TASK DETAILS - Express the following records as a JSON list of strings, one string per line, omitting blank lines.

● ● ●

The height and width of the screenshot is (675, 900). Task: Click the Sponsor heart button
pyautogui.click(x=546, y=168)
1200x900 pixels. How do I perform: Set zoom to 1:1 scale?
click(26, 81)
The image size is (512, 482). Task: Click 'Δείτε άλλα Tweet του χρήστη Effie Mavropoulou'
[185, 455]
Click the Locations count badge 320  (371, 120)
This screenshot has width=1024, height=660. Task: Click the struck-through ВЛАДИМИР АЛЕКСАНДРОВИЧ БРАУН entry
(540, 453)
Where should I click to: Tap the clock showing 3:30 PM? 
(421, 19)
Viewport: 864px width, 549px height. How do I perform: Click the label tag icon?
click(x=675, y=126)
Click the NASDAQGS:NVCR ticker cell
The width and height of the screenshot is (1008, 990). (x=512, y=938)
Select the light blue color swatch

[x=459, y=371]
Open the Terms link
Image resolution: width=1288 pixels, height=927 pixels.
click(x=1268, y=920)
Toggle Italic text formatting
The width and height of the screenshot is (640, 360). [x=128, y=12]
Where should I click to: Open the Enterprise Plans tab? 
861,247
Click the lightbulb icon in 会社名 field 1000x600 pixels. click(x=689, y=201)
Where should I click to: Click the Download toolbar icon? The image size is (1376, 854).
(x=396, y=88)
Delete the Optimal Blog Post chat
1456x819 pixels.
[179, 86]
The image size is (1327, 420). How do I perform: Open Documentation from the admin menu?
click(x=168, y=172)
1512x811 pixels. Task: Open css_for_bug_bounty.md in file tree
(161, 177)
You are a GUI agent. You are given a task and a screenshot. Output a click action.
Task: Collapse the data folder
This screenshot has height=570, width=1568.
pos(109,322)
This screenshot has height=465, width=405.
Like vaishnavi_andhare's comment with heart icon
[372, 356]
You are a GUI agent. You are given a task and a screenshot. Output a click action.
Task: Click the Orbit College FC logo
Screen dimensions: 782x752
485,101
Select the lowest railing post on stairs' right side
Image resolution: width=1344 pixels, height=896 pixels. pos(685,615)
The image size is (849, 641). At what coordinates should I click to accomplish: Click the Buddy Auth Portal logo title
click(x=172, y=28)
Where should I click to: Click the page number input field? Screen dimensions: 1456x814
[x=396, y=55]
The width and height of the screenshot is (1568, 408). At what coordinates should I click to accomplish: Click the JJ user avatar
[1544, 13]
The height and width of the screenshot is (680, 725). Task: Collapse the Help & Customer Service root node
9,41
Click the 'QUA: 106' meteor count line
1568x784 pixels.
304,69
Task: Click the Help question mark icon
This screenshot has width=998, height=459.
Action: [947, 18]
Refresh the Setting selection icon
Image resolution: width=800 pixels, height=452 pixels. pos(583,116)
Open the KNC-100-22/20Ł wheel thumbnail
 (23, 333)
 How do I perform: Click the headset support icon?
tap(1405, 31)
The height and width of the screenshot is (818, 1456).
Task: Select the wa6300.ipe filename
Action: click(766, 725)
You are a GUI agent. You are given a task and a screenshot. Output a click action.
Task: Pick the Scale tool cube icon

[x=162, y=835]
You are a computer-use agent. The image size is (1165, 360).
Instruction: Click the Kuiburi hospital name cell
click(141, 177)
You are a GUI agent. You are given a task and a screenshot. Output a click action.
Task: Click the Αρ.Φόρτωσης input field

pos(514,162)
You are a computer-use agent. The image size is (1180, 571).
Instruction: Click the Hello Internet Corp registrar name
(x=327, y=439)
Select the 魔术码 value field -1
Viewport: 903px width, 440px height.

● ● ●

RIGHT ANSWER -
[
  "The height and width of the screenshot is (675, 900). Task: Click the Sponsor heart button",
  "pyautogui.click(x=546, y=168)",
  "1200x900 pixels. How do I perform: Set zoom to 1:1 scale?",
  "click(26, 81)",
  "The image size is (512, 482). Task: Click 'Δείτε άλλα Tweet του χρήστη Effie Mavropoulou'",
  "[185, 455]",
  "Click the Locations count badge 320  (371, 120)",
  "This screenshot has width=1024, height=660. Task: Click the struck-through ВЛАДИМИР АЛЕКСАНДРОВИЧ БРАУН entry",
  "(540, 453)",
  "Where should I click to: Tap the clock showing 3:30 PM? ",
  "(421, 19)",
  "Viewport: 864px width, 549px height. How do I perform: Click the label tag icon?",
  "click(x=675, y=126)",
  "Click the NASDAQGS:NVCR ticker cell",
  "The width and height of the screenshot is (1008, 990). (x=512, y=938)",
  "Select the light blue color swatch",
  "[x=459, y=371]",
  "Open the Terms link",
  "Image resolution: width=1288 pixels, height=927 pixels.",
  "click(x=1268, y=920)",
  "Toggle Italic text formatting",
  "The width and height of the screenshot is (640, 360). [x=128, y=12]",
  "Where should I click to: Open the Enterprise Plans tab? ",
  "861,247",
  "Click the lightbulb icon in 会社名 field 1000x600 pixels. click(x=689, y=201)",
  "Where should I click to: Click the Download toolbar icon? The image size is (1376, 854).",
  "(x=396, y=88)",
  "Delete the Optimal Blog Post chat",
  "1456x819 pixels.",
  "[179, 86]",
  "The image size is (1327, 420). How do I perform: Open Documentation from the admin menu?",
  "click(x=168, y=172)",
  "1512x811 pixels. Task: Open css_for_bug_bounty.md in file tree",
  "(161, 177)",
  "You are a GUI agent. You are given a task and a screenshot. Output a click action.",
  "Task: Collapse the data folder",
  "This screenshot has height=570, width=1568.",
  "pos(109,322)",
  "This screenshot has height=465, width=405.",
  "Like vaishnavi_andhare's comment with heart icon",
  "[372, 356]",
  "You are a GUI agent. You are given a task and a screenshot. Output a click action.",
  "Task: Click the Orbit College FC logo",
  "Screen dimensions: 782x752",
  "485,101",
  "Select the lowest railing post on stairs' right side",
  "Image resolution: width=1344 pixels, height=896 pixels. pos(685,615)",
  "The image size is (849, 641). At what coordinates should I click to accomplish: Click the Buddy Auth Portal logo title",
  "click(x=172, y=28)",
  "Where should I click to: Click the page number input field? Screen dimensions: 1456x814",
  "[x=396, y=55]",
  "The width and height of the screenshot is (1568, 408). At what coordinates should I click to accomplish: Click the JJ user avatar",
  "[1544, 13]",
  "The height and width of the screenshot is (680, 725). Task: Collapse the Help & Customer Service root node",
  "9,41",
  "Click the 'QUA: 106' meteor count line",
  "1568x784 pixels.",
  "304,69",
  "Task: Click the Help question mark icon",
  "This screenshot has width=998, height=459.",
  "Action: [947, 18]",
  "Refresh the Setting selection icon",
  "Image resolution: width=800 pixels, height=452 pixels. pos(583,116)",
  "Open the KNC-100-22/20Ł wheel thumbnail",
  " (23, 333)",
  " How do I perform: Click the headset support icon?",
  "tap(1405, 31)",
  "The height and width of the screenshot is (818, 1456).",
  "Task: Select the wa6300.ipe filename",
  "Action: click(766, 725)",
  "You are a GUI agent. You are given a task and a screenshot. Output a click action.",
  "Task: Pick the Scale tool cube icon",
  "[x=162, y=835]",
  "You are a computer-use agent. The image size is (1165, 360).",
  "Instruction: Click the Kuiburi hospital name cell",
  "click(141, 177)",
  "You are a GUI agent. You are given a task and a screenshot. Output a click action.",
  "Task: Click the Αρ.Φόρτωσης input field",
  "pos(514,162)",
  "You are a computer-use agent. The image size is (1180, 571).",
  "Instruction: Click the Hello Internet Corp registrar name",
  "(x=327, y=439)",
  "Select the 魔术码 value field -1",
  "Viewport: 903px width, 440px height."
]